While it's true that Mario Party 8 could be considered just another inconsequential entry in a series that has been running too long (which is sort of true), the game does offer some refreshing twists that wouldn't be possible without the Wii Remote. While not the biggest leap forward, we welcome a good Mario Party now and then.
Charged offered an effective sequel to Mario's soccer outing on Gamecube as well as a glimmer of hope for a better-rounded Nintendo Wi-Fi experience. A four player online mode makes for some fierce competition and a game you can play again and again, provided other people want to play, too. Which, why wouldn't they?

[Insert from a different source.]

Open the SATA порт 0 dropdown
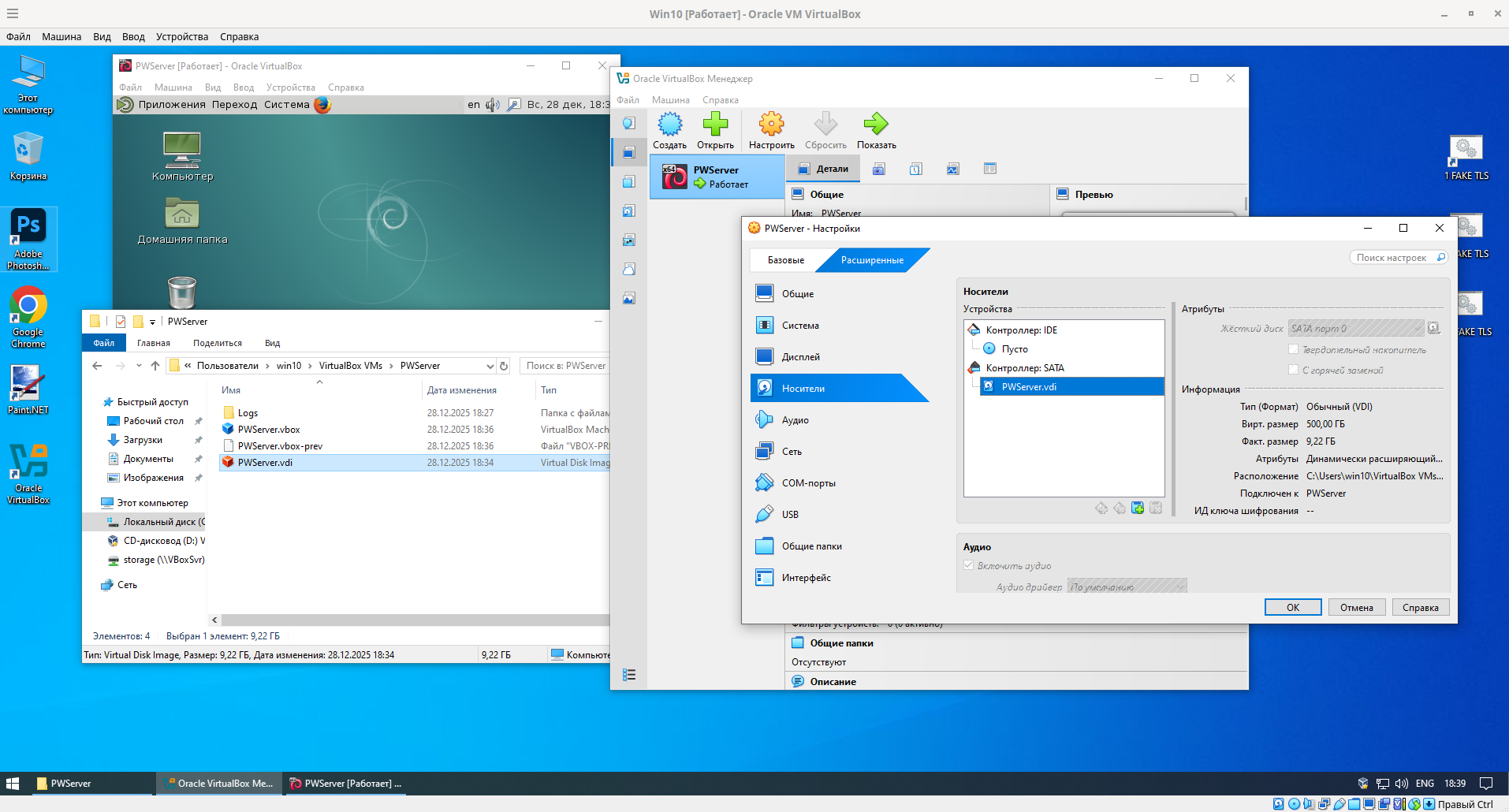Viewport: 1509px width, 812px height. pos(1356,329)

As someone who grew up when Mario and Sonic were rarely seen on the same page, this blogger still finds it odd to see them starring in the same game. Mario & Sonic, however, despite being essentially a sports mini-game compilation, has sold over 5 million DS & Wii copies combined. Like it or not, developer Sega struck a massive chord with this release.
We sort of wonder whether this game was better as an idea than what has been packaged for store shelves, but you can't argue with a rich multiplayer and a decent online rankings system.
We all know what this one signifies: A first-party Mario adventure always seems to reaffirm Mario's status as the king of platforming, and it reassures gamers that Nintendo "still cares" about their core audience. Galaxy was a much needed addition to the series in the current generation of gaming, and it certainly doesn't disappoint. Interesting physics, well-balanced challenges and a five-star soundtrack come together with the simple genius of Mario gameplay to form what is unanimously proclaimed the strongest of the Mario canon on Wii.
Not merely the latest, greatest iteration in what is the most popular Mario spinoff series, Mario Kart Wii also boasts one of the most robust online experiences on a Nintendo platform to date. Ghost-supported leader boards, fast opponent matching and continuing bi-monthly tournaments raise the bar for the free Wi-Fi service, and the single-player mode shines above most previous Mario Kart games to boot.
Compared to Sony's Playstation Network and Microsoft's Xbox Live, WiiWare is still a diapered infant learning to walk. As an avenue for the less-marketable and the experimental, WiiWare offers some compelling alternatives to store shelves, but first-party support will be critical in bringing the service close to its competition. Dr. Mario is one such remedy. Combining recognizable gameplay and a clean interface in a worthy revival of this classic puzzler, Dr. Mario brings the medicine WiiWare needed. Well, the first dosage, anyway.
Sluggers, while mostly an upgrade to Gamecube's Mario Superstar Baseball still brings to the table a strong ballpark experience, and we especially celebrate its variety of playable characters. Check out a few of our favorite batters here.
Counting these and certain other appearances Mario has made, there is no question of his influence over the last two years since Wii was released. Although a trend of casual gaming remains in full bloom, even to the extent of trespassing into the Mushroom Kingdom, we take comfort in the fact that Mario is still very much what he has always been.
Keeping in mind statements from Satoru Iwata and Reggie Fils-Aime that Nintendo EAD is hard at work on the next big games, we wonder if they will see the light of day in Wii's lifetime, or if the true successor to Galaxy will have to wait until the next generation. What do you think?